This blog began in late 2006 with the planning and preparation for a circumnavigation of the world in my 39-foot sail boat Pachuca. It then covered a successful 5-year circumnavigation that ended in April 2013. The blog now covers life with Pachuca back home in Australia.

Pachuca

Pachuca
Pachuca in Port Angeles, WA USA

Sunday, September 13, 2009

PTWBF - Final Day

Today, Sunday 13 August, was the third and final day of the 2009 Port Townsend Wooden Boat Festival.

Before we left for the festival marina I took advantage of the calm wind to drop the spare light jib that I had been using while my first-line genoa was getting attention at Pt Townsend Sails.
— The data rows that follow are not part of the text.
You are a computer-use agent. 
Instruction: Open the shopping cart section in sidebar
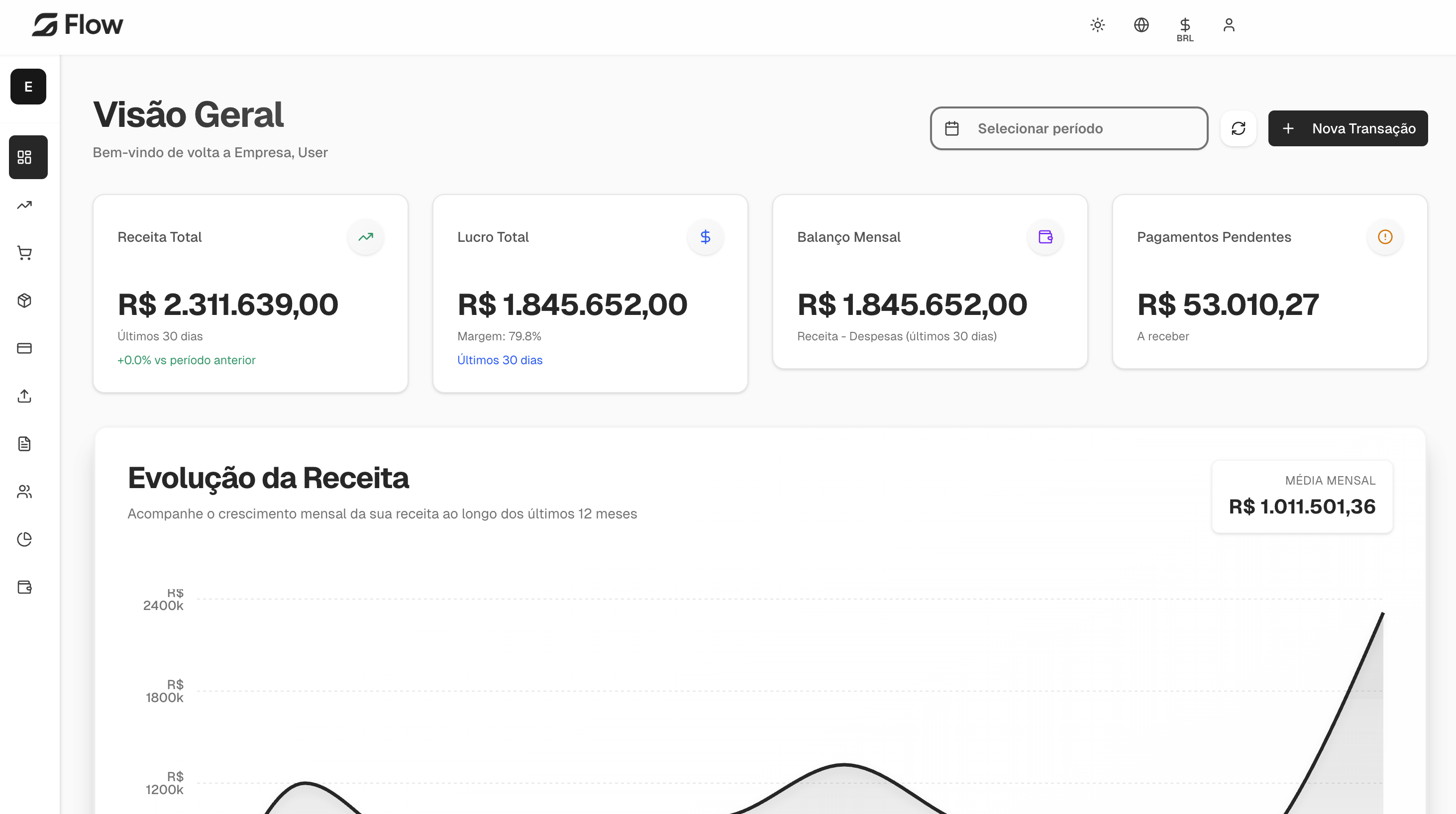point(24,253)
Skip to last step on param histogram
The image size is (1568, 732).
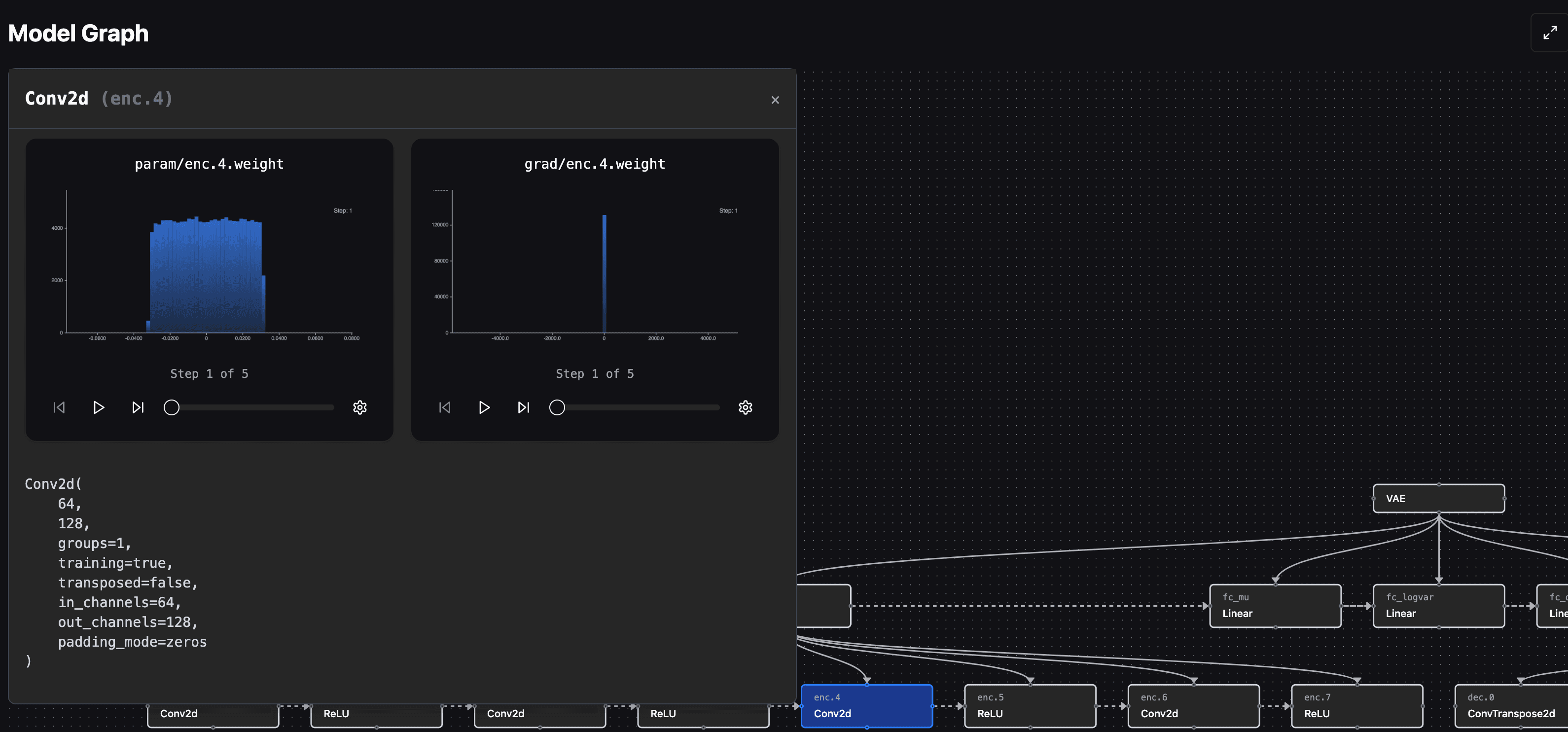point(138,407)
We took the sail to an area of dry lawn at the eastern end of the boat haven and stumbled into the most amazing collection of vintage cars that we had ever seen. These were working street-legal members of the "Horseless Carriage Society". In a future blog I will publish photos of the following brands of pre-1920 cars:

- Renault (complete with Louis Vuitton side trunks)
- Cadillac
- Buick
- Ford
- Stanley Steamer (1914)
- Willis (Overlander)
- EMF (precursor to Studebaker)
- McLaughlin (Canadian Buick)
- Pullman (very large)

The Stanley Steamer was an amazing experience. We heard and saw a cloud of steam and I exclaimed "Oh, It's a Stanley Steamer!" (never having seen one before). And so it was: a real, live, working, Stanley Steamer. Great experience.

... You never know what folding up your sail will lead to at Port Townsend.


I attended an excellent hour-long presentation by Nigel Calder on diesel engines. (I have a copy of his "Boatowner's Mechanical and Electrical Manual".) Nigel said that it is better to keep an old engine running until it drops dead because repairing them is more expensive that purchasing a new one. The numbers that I have heard do not bear that out but I'll learn the truth very soon. After that I met Brenda, who had been doing her own thing exploring the boat show, for lunch. Then we visited "Lotus", a large one-off Edwardian house boat built in 1909 for a tycoon. The boat had all of the comforts of home of the era, including a fireplace, and she was equipped with large fuel and water tanks and a counter stern to enable her to motor to Alaska in the summers (where the he owned a gold mine).

I then met the owner of "Kathleen", a British naval launch built in 1909, whom Brenda had met while I was at the talk by Nigel Calder. What interested me was that Kathleen had a 30 HP SABB diesel. We had a chat on his boat while he had his lunch. He told me that in the 22 years that he's had the boat the only work he has done on the engine is to change a water pump diaphragm, of which he had two spares when he bought the boat. (He has changed starters and alternators which he does not consider part of the engine.) I told him that SABB's are little-known in Australia and I found it comforting to speak with a fellow SABB owner. He said that he's spoken with at least 10 SABB owners during the festival.

As I departed Kathleen I saw the sad sight of boats leaving the marina to participate in the afternoon sail-by festival finale.

Brenda and I found a good and high vantage and enjoyed the amazing spectacle of more than 100 wooden boats of all sizes and types sailing by with a fair wind and brilliant sun. We had a conversation with a retired local man named Joe who said that in his 11 consecutive years of attending the Boat Festival this was the best consistently good weather he had seen. To us visitors it was three days of perfect weather and we were very grateful.